*DOCUMENT EXCERPT:*
--- --- ---
I have been thinking lately about how I see things. Not visually, not the optics of my eyes, but how things go together. Where do they fit? What is the framework?

Usually, and unfortunately, my framework is too small. That might be in distance, in money, or in time.

Here’s an example: you’re walking down the street and you see a twenty dollar bill. You go over to it and pick it up. It’s your lucky day! Now expand the framework – that twenty dollar bill is out in the middle of the road. Different factors apply – maybe you wait for traffic to stop – a red light. More to consider, and maybe you don’t get that money.

Different situation: instead of getting something good, you avoid something bad. Nobody likes pain, and none of us would stick our hand in a fire voluntarily. But each and every one of us would rescue a child who had fallen into the fire. The bigger picture of saving a life overcomes the knowledge of imminent pain.
--- --- ---
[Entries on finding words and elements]
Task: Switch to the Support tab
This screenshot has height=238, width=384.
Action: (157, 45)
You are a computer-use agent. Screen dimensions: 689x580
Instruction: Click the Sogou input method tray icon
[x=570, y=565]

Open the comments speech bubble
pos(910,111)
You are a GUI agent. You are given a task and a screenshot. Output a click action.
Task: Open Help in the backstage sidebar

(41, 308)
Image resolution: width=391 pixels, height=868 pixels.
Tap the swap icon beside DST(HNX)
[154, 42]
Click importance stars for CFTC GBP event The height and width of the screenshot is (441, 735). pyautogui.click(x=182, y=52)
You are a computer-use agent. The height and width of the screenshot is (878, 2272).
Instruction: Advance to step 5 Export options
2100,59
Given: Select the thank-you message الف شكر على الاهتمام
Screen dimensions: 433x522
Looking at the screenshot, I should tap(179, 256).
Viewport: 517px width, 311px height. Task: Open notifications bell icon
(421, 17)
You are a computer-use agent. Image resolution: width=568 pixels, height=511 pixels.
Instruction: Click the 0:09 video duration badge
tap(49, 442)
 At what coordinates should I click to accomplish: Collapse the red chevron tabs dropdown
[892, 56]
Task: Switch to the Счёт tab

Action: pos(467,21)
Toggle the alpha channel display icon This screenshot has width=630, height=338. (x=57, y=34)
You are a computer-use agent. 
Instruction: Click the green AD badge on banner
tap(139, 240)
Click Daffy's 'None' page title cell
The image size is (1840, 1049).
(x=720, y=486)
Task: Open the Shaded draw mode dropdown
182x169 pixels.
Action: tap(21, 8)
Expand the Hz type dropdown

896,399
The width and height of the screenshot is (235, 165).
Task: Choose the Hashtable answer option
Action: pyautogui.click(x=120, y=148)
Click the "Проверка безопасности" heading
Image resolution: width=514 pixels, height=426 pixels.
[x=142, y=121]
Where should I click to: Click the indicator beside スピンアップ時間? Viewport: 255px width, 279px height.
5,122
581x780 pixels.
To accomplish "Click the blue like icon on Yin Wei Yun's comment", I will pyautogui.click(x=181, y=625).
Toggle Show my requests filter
--- --- ---
*GIVEN EXERCISE 1:* In the essay about frameworks, where does the twenty dollar bill lie once the framework is expanded?
*GIVEN EXERCISE 2:* Carry the essay about frameworks forward from its final sentence.
The entries are not needed for what comes next.

*EXERCISE ANSWER 1:* It lies out in the middle of the road.

*EXERCISE ANSWER 2:*
Hebrews 12:2 says about Jesus “Who for the joy set before Him endured the cross, despising the shame, and has sat down at the right hand of the throne of God.”

And Jesus knew the pain, the shame that was waiting. In Luke 22:42, Jesus prays to the Father: “Take this cup from Me”.  It was going to hurt, physically and spiritually, more than we could ever know.

Jesus knew that imminent pain, and He knew the ultimate glory. He saw the biggest framework – eternity.  He paid the price to keep us from the fire of hell. We celebrate his death and resurrection now with the wafer and the juice. Let’s pray.

Father God, I thank You for Jesus, His perfection, His sacrifice, His example. It’s in His name I pray. Amen.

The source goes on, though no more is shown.